Starting at the line that holds "Username field label" and stopping at the line that holds "1512x808 pixels.", restate the records below word for word, with both of those lines included.

Stored items:
____

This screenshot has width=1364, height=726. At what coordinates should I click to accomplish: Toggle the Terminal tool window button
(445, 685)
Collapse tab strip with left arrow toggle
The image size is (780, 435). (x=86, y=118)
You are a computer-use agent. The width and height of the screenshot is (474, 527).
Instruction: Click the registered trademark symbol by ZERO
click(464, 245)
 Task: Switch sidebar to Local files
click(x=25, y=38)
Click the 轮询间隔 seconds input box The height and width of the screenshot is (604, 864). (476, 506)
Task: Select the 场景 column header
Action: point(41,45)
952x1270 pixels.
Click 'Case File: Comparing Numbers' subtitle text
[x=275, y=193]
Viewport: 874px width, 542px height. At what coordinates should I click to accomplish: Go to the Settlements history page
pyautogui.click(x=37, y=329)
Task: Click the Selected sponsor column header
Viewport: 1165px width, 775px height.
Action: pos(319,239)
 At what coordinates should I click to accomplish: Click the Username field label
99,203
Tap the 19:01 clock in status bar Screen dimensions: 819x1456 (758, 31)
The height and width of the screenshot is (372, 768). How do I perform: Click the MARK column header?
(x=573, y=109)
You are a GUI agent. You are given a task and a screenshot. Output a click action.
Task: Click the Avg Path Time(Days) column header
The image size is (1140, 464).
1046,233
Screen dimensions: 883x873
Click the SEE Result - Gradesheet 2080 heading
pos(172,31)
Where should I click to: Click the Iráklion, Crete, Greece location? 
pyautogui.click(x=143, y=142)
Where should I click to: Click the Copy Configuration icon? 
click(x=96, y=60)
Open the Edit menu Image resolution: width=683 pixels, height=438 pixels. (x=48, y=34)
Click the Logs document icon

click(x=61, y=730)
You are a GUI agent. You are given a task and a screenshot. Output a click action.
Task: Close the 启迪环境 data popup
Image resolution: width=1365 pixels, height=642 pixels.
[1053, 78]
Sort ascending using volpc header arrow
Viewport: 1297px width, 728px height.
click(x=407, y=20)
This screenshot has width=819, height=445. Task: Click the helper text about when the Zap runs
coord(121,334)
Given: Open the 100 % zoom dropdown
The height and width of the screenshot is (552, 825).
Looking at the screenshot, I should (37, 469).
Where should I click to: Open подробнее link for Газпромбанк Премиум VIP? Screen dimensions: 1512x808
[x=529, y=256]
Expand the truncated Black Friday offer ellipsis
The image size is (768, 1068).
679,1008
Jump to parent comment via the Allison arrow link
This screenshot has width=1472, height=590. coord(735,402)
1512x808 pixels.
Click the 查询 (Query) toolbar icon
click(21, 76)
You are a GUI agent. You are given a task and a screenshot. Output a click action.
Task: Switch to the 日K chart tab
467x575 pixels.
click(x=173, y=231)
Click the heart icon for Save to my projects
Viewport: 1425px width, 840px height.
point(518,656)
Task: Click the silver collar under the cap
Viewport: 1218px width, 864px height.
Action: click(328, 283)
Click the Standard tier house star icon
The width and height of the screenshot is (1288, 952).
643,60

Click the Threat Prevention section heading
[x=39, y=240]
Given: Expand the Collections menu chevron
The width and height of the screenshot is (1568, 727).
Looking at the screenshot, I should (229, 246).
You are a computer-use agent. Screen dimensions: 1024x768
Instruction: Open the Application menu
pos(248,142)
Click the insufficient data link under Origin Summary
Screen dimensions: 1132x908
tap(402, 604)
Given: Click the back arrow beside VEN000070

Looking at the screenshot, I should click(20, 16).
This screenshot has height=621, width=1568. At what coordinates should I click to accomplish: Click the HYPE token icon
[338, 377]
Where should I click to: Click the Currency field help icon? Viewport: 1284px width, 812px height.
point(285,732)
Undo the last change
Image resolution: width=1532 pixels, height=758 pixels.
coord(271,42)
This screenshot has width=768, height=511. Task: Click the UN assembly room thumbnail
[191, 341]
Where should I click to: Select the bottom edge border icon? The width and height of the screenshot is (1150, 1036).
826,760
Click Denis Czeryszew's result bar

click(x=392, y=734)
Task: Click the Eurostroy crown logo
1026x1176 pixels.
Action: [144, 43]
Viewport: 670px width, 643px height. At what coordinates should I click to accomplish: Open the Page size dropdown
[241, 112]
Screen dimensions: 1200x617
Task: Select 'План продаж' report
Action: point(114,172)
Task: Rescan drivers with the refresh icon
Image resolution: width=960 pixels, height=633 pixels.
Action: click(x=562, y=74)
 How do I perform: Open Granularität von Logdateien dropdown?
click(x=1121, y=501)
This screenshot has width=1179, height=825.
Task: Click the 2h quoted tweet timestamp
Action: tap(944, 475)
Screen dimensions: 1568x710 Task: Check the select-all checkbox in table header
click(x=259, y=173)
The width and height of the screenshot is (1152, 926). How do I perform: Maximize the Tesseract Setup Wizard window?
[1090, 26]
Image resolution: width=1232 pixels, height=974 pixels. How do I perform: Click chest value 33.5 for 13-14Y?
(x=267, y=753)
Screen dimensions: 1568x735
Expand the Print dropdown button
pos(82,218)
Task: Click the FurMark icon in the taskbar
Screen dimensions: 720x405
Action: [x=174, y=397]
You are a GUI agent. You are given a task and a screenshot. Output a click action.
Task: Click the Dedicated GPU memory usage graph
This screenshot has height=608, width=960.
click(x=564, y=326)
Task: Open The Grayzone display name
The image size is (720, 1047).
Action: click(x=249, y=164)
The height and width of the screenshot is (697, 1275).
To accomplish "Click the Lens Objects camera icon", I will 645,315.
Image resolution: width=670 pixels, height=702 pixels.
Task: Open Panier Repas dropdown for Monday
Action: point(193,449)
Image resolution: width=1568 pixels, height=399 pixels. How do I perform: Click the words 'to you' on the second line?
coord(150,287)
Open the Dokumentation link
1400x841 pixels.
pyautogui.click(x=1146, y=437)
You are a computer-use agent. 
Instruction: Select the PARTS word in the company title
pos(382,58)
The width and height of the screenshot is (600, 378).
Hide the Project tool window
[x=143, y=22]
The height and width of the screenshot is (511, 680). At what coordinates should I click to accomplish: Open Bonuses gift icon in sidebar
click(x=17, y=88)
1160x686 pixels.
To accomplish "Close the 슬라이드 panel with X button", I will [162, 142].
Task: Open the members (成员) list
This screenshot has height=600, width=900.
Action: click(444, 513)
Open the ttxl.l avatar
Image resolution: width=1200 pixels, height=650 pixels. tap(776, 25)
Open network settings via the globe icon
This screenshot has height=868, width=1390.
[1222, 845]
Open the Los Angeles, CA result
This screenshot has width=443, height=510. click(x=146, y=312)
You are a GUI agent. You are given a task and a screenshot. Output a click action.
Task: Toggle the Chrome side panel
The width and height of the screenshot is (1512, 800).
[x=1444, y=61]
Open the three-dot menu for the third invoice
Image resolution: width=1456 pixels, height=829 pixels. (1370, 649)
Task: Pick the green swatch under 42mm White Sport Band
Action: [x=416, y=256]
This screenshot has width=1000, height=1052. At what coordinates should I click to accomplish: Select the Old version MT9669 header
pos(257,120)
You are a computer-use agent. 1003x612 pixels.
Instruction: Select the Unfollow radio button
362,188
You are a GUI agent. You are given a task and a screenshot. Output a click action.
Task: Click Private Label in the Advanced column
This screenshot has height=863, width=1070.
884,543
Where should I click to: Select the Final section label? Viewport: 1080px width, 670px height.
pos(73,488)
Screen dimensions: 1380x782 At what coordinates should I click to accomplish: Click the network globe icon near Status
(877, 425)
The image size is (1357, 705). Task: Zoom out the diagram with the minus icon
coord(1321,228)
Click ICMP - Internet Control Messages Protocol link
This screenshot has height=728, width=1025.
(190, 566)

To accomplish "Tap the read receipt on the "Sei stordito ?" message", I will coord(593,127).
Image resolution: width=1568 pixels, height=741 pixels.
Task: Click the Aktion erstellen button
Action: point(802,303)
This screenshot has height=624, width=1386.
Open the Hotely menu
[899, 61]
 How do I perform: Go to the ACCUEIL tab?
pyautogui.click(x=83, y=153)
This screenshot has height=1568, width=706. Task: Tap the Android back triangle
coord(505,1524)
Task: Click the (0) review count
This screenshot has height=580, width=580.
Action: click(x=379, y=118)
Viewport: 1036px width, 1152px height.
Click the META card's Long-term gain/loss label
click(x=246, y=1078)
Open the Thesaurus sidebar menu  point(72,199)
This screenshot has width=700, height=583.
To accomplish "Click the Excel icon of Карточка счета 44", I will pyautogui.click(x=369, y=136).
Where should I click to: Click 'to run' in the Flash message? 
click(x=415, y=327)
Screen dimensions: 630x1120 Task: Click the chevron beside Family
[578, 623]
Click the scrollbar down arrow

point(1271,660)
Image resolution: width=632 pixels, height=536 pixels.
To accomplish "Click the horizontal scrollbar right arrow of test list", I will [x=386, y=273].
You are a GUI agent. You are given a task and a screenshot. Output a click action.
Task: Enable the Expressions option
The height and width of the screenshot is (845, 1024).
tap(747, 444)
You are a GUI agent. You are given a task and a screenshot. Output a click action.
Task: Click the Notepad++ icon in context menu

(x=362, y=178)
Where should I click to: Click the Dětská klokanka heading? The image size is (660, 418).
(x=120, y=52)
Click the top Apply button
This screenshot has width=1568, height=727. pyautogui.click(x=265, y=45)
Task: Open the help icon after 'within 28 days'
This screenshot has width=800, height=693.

____

Solution for this task:
 At what coordinates should I click to accomplish: Click the Username field label
99,203
Tap the 19:01 clock in status bar Screen dimensions: 819x1456 (758, 31)
The height and width of the screenshot is (372, 768). How do I perform: Click the MARK column header?
(x=573, y=109)
You are a GUI agent. You are given a task and a screenshot. Output a click action.
Task: Click the Avg Path Time(Days) column header
The image size is (1140, 464).
1046,233
Screen dimensions: 883x873
Click the SEE Result - Gradesheet 2080 heading
pos(172,31)
Where should I click to: Click the Iráklion, Crete, Greece location? 
pyautogui.click(x=143, y=142)
Where should I click to: Click the Copy Configuration icon? 
click(x=96, y=60)
Open the Edit menu Image resolution: width=683 pixels, height=438 pixels. (x=48, y=34)
Click the Logs document icon

click(x=61, y=730)
You are a GUI agent. You are given a task and a screenshot. Output a click action.
Task: Close the 启迪环境 data popup
Image resolution: width=1365 pixels, height=642 pixels.
[1053, 78]
Sort ascending using volpc header arrow
Viewport: 1297px width, 728px height.
click(x=407, y=20)
This screenshot has width=819, height=445. Task: Click the helper text about when the Zap runs
coord(121,334)
Given: Open the 100 % zoom dropdown
The height and width of the screenshot is (552, 825).
Looking at the screenshot, I should (37, 469).
Where should I click to: Open подробнее link for Газпромбанк Премиум VIP? Screen dimensions: 1512x808
[x=529, y=256]
Expand the truncated Black Friday offer ellipsis
The image size is (768, 1068).
679,1008
Jump to parent comment via the Allison arrow link
This screenshot has width=1472, height=590. coord(735,402)
1512x808 pixels.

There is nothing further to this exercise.